# WHAT YOU HAVE TO DO:
Could you report every line from the entries that includes the word "will"?

(Stored data)
- Opening Delimiter -

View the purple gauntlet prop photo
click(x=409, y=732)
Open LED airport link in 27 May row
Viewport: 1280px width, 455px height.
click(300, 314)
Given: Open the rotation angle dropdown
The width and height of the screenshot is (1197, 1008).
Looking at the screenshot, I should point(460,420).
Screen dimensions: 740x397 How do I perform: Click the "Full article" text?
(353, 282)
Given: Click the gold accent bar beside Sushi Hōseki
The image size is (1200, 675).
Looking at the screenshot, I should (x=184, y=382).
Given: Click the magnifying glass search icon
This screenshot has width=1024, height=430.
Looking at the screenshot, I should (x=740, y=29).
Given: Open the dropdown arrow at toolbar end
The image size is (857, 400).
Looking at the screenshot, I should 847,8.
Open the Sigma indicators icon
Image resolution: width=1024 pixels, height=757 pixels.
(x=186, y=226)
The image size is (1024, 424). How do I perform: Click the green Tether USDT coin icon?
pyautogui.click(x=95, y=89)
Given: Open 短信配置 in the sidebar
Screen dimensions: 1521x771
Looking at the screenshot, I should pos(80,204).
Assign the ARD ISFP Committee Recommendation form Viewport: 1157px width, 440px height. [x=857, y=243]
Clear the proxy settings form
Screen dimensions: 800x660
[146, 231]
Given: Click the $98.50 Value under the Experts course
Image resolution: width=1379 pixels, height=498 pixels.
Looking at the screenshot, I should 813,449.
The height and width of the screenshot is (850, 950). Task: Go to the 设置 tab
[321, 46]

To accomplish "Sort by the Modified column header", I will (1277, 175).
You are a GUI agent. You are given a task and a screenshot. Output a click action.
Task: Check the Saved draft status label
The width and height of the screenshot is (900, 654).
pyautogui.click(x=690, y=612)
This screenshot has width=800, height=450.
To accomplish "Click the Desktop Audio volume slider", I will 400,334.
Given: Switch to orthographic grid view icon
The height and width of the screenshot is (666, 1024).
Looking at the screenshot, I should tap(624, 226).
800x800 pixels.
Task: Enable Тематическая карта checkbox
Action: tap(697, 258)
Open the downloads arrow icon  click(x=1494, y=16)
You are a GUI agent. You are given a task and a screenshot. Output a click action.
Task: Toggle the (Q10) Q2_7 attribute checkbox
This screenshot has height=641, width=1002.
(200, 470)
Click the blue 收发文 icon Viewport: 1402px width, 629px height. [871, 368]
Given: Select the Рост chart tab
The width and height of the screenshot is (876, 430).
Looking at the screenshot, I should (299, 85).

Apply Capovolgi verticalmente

- Closing Delimiter -

# REPLY TO THE TASK:
To accomplish "Sort by the Modified column header", I will (1277, 175).
To accomplish "Click the Desktop Audio volume slider", I will 400,334.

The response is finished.